JF: I am not an advisor to governments-strictly my own personal opinion is whether exchanging personal threats has any value at all and it is easy to say smooth words. If you wanted to hear beautiful words, PM’s speech on the eve of the second Lebanon War left absolutely nothing to be desired. I think everybody should just keep their mouths shut and it would be better if the words were used as a substitute for real action-let’s say to appeal to the baser instincts of the Israeli people; it is the equivalent of bombing empty buildings. I do not think it is helpful when it comes down to real things.

WTW: Agreements with Muslims-doable? PM Omert is talking about another pullout calling us 'illegally occupying the land'. Should an international force be sent to Gaza? What do you think about American pressure, media?

JF: You mentioned trading land for peace. I don’t know, maybe there are certain circumstances when it is possible to do good business and transact deals with Muslims. We have to find a way to live with them.
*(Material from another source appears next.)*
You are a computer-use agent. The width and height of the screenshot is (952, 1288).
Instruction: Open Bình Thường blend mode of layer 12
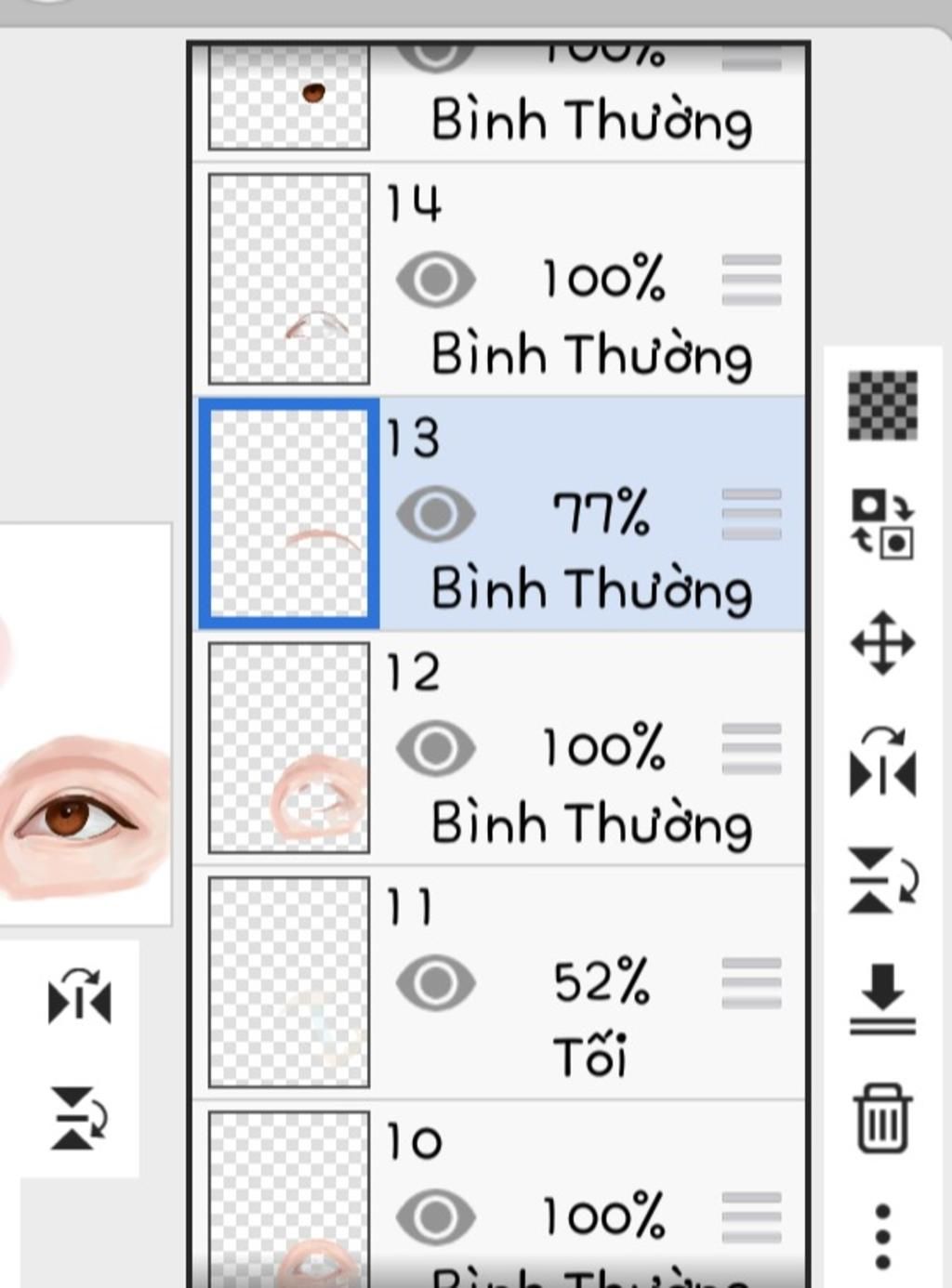tap(592, 824)
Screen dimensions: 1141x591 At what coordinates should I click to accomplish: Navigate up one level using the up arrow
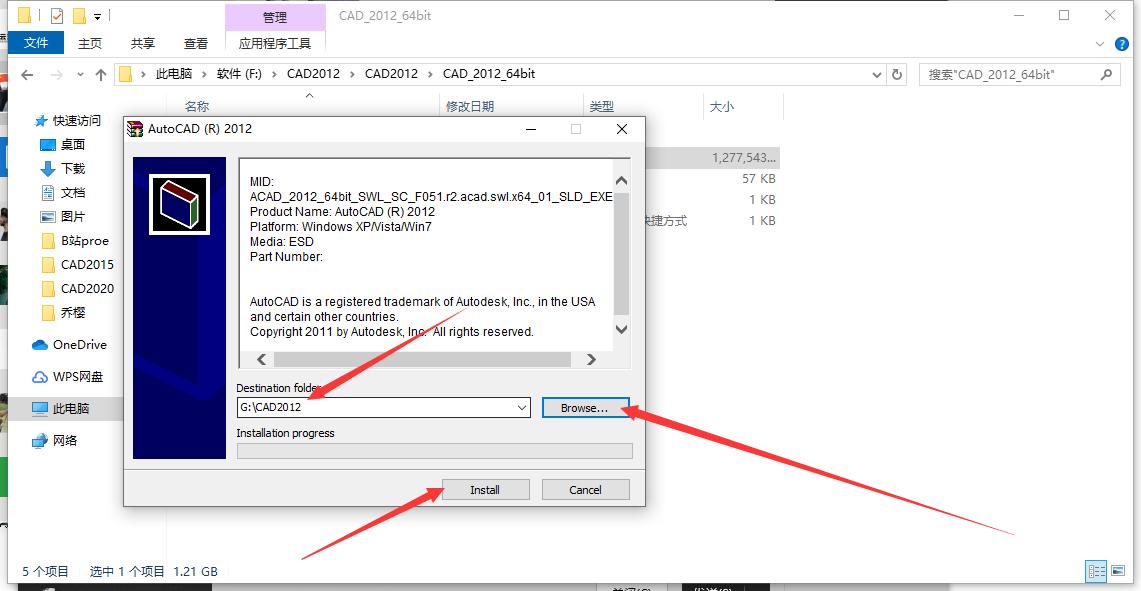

I think, first of all, that Israel has to be strong and I think the idea of land for peace is fundamentally wrong. The land that came into Israel’s hands was a result of a war in which Israel was the victim of aggression. Allow me to give you a new fact; there are two researchers who have been studying the motives of Russia in the 6-day war. The researchers say that the objective of Russia in the 6-day war was to encourage the Arabs to provoke Israel to make the first strike. If they could provoke Israel to make the first strike; the Soviets could intervene in force - even with nuclear weapons - and wipe out Israel. What went wrong is the Arabs did provoke Israel’s first strike; what went wrong was Israel bombed all of the airfields and probably quite a few of the Soviet Migs which were on the ground and the Soviet plan died at that point. So when we talk about the 6-day war Israel was maneuvered into a position of making the first strike but it was not the aggressor. Now when a country is attacked and is successfully able to defend itself it is entitled to take land and hold it until there is a final settlement. In this final settlement, they may keep some of this land, they may give some of it back; it is at the disposal of Israel. Now the whole thrust of the Soviet propaganda campaign, which others joined, was to say that Israel was the aggressor and therefore was not entitled to enjoy the fruits of victory. Before anyone engages in peace talks, or any transaction of land for peace, unilateral gestures. First of all it is all wrong. The other side has to accept the responsibility for being the aggressor, which is only factually correct, before Israel does anything. In other words the moral case is on Israel’s part and this is becoming more and more evident as the facts of new research become known. Israel does have a good case and I can also add that those who would encourage Israelis to forget their history are really doing a disservice to the state because they are throwing away a good moral sense and legal case.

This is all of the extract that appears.